YOUR GOAL:
From the data below, copy out every line in which the word "Telegram" occurs.

+++ GIVEN RECORDS

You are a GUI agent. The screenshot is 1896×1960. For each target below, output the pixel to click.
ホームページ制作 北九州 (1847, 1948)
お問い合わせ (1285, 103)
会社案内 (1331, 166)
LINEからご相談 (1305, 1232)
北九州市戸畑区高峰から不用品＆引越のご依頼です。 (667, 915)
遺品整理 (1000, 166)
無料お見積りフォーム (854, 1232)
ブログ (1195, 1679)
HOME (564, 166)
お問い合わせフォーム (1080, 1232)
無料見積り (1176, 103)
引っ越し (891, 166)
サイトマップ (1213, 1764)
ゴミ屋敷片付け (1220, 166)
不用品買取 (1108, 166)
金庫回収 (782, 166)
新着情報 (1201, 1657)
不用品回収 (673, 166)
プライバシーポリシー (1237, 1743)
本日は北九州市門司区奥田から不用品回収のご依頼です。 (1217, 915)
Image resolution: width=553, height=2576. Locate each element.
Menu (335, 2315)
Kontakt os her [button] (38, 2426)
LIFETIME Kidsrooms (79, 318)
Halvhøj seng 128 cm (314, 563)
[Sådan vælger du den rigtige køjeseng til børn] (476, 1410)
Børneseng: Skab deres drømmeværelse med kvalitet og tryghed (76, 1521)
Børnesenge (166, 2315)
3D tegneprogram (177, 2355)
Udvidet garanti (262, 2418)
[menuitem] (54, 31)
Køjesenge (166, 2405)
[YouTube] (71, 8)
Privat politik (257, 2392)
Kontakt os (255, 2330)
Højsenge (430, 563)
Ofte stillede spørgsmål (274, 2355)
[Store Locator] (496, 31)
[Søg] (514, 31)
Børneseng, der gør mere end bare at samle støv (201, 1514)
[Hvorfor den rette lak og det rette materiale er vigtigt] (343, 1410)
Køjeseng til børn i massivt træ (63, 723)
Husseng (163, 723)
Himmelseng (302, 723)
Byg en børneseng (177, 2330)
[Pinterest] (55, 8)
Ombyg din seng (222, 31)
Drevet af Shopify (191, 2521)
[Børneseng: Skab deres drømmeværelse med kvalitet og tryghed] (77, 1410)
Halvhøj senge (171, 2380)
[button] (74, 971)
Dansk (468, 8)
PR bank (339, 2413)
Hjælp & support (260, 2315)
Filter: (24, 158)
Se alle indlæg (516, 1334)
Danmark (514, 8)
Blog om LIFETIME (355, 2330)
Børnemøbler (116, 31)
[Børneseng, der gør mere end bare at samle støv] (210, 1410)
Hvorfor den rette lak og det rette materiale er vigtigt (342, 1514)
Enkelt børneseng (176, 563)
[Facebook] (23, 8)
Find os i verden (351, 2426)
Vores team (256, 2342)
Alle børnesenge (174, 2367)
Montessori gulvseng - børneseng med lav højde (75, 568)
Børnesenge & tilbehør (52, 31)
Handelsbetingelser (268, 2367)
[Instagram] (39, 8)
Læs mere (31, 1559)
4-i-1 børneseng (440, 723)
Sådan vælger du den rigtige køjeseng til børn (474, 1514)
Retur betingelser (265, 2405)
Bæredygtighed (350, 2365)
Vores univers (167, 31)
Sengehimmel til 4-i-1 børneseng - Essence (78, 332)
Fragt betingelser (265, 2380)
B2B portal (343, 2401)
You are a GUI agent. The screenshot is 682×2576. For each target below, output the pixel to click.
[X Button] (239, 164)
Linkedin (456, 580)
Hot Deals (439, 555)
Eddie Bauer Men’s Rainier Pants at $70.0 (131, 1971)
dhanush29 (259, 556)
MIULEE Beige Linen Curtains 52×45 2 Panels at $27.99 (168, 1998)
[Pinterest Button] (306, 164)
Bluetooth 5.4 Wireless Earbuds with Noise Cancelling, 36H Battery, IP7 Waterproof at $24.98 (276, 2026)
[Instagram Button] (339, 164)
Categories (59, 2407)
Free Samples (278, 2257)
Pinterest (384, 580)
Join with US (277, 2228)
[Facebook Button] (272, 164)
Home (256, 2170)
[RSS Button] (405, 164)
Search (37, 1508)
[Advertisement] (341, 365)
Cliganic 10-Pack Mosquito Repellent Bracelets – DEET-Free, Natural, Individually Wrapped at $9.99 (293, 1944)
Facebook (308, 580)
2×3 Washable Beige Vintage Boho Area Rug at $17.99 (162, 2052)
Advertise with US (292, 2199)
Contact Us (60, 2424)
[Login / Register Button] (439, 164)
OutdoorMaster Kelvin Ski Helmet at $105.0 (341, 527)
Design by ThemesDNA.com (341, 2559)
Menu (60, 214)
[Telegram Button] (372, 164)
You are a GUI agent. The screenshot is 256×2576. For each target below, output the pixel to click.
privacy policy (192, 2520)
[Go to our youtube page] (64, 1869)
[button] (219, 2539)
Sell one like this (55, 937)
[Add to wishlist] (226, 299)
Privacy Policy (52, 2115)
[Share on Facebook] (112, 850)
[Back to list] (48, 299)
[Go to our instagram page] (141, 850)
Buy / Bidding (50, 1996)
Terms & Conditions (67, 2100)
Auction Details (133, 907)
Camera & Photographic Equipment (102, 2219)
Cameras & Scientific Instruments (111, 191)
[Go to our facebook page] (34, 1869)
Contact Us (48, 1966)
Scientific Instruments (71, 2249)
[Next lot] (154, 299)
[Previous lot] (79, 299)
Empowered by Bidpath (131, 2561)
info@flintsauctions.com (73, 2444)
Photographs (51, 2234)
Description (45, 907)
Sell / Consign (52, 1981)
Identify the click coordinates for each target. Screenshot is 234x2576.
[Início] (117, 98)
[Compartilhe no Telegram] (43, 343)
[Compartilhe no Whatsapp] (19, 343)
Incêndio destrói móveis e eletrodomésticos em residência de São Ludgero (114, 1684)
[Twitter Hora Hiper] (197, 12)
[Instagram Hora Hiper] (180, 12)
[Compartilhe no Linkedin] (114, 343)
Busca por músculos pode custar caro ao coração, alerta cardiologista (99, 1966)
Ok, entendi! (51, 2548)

++++++

ANSWER BOX:
[Telegram Button] (372, 164)
[Compartilhe no Telegram] (43, 343)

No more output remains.